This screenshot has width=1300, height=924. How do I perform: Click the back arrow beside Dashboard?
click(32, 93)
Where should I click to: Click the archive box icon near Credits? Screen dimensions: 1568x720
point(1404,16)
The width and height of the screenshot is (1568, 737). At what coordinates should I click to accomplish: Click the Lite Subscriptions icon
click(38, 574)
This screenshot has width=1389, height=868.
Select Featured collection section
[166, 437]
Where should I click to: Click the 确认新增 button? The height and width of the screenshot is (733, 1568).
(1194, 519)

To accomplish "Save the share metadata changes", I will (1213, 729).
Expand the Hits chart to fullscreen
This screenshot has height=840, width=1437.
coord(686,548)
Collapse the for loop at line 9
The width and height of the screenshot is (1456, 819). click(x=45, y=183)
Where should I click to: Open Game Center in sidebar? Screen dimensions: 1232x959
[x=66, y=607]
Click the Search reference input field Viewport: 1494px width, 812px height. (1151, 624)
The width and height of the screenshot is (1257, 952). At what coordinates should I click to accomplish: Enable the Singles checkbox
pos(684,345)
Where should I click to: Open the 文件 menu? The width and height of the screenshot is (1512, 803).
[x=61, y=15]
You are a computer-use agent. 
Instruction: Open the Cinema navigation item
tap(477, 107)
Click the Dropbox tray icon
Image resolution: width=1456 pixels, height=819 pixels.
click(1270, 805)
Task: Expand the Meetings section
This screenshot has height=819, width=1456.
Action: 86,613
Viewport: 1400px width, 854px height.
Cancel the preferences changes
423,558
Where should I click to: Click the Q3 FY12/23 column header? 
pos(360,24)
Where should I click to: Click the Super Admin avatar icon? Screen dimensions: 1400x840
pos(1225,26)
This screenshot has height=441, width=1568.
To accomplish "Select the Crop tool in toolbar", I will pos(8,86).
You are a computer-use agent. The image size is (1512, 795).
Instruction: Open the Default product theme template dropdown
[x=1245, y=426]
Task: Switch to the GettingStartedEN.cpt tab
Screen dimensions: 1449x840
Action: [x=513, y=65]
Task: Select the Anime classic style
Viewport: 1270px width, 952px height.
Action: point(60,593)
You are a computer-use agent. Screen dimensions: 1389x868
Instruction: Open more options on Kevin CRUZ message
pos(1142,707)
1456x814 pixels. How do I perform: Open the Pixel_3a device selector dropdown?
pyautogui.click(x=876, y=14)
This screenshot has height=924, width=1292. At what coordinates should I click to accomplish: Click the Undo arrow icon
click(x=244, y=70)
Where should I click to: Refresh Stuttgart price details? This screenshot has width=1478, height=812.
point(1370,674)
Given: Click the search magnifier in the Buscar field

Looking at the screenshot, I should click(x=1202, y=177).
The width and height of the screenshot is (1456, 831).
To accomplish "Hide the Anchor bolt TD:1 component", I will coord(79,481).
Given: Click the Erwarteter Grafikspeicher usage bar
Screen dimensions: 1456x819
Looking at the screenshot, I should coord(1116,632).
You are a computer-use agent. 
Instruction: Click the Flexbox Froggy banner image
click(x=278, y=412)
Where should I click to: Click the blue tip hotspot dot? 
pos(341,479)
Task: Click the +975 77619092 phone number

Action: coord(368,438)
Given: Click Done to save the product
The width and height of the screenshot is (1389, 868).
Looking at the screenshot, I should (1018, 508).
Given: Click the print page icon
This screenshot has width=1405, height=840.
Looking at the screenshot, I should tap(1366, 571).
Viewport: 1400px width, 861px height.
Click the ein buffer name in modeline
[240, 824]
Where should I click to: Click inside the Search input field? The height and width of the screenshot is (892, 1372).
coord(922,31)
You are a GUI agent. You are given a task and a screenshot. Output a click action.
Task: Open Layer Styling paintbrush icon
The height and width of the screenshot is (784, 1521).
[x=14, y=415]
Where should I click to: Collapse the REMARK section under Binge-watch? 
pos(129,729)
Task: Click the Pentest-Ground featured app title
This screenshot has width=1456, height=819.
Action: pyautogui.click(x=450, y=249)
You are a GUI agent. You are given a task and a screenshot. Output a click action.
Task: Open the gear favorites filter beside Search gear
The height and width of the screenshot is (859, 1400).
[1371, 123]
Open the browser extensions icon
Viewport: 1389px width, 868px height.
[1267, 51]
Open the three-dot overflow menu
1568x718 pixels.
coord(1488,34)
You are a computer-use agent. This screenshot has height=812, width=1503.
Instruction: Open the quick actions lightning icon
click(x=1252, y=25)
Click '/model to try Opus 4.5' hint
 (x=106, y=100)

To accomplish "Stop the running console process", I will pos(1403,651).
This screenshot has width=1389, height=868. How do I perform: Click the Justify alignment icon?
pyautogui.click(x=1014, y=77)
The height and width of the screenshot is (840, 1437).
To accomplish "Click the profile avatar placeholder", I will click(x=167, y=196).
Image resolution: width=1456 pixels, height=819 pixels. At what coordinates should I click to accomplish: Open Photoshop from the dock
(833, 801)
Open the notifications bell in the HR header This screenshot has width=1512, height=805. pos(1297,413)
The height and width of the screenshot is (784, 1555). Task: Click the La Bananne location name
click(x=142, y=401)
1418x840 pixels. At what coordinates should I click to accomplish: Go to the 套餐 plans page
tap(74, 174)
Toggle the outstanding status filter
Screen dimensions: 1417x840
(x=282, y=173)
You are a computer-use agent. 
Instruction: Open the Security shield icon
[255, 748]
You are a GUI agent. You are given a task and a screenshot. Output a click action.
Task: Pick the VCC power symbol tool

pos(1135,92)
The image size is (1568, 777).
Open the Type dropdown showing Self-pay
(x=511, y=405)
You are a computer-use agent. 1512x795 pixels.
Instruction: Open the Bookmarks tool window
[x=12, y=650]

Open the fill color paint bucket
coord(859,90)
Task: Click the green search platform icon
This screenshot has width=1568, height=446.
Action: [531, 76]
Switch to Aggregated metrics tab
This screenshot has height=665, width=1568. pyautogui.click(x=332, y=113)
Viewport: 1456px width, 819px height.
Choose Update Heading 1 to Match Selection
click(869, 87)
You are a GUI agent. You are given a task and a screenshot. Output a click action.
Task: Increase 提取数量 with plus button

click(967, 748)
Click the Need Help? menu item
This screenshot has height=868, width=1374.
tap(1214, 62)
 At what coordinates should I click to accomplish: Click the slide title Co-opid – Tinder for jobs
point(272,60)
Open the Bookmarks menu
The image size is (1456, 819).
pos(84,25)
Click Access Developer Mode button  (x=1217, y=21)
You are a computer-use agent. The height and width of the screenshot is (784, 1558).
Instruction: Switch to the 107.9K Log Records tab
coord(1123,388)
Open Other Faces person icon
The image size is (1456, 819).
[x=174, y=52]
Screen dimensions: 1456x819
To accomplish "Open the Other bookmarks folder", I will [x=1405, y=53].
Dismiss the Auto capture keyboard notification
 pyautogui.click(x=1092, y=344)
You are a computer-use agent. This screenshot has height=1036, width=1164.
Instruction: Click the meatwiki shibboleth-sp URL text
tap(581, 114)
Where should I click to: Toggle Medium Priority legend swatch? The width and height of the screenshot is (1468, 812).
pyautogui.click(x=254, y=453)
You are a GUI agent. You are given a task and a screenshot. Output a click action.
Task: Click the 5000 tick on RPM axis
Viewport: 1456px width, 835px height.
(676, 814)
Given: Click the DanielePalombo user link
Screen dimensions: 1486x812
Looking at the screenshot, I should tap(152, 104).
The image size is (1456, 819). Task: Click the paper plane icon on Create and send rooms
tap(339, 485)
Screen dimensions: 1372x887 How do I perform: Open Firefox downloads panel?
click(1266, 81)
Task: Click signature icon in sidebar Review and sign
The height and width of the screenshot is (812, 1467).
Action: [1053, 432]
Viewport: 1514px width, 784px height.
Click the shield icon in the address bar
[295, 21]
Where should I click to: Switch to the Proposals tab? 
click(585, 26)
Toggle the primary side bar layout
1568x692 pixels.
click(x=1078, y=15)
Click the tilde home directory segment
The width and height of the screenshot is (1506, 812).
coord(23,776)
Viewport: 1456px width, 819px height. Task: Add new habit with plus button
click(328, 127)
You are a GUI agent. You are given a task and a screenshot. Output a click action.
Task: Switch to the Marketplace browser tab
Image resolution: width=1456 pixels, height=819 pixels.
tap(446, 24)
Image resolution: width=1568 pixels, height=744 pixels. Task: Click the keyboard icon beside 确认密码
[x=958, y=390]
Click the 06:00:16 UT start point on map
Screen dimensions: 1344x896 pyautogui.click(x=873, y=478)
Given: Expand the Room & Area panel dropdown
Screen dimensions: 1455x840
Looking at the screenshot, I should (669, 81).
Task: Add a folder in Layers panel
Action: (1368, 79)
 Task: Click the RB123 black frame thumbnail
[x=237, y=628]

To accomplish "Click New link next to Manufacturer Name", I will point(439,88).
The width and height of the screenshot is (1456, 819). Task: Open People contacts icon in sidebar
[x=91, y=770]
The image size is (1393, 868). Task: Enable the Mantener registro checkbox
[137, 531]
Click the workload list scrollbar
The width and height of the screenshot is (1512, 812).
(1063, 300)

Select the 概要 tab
━━━━━━━━
Look through the listing and return each line containing the word "link".

Given: Click the DanielePalombo user link
To accomplish "Click New link next to Manufacturer Name", I will point(439,88).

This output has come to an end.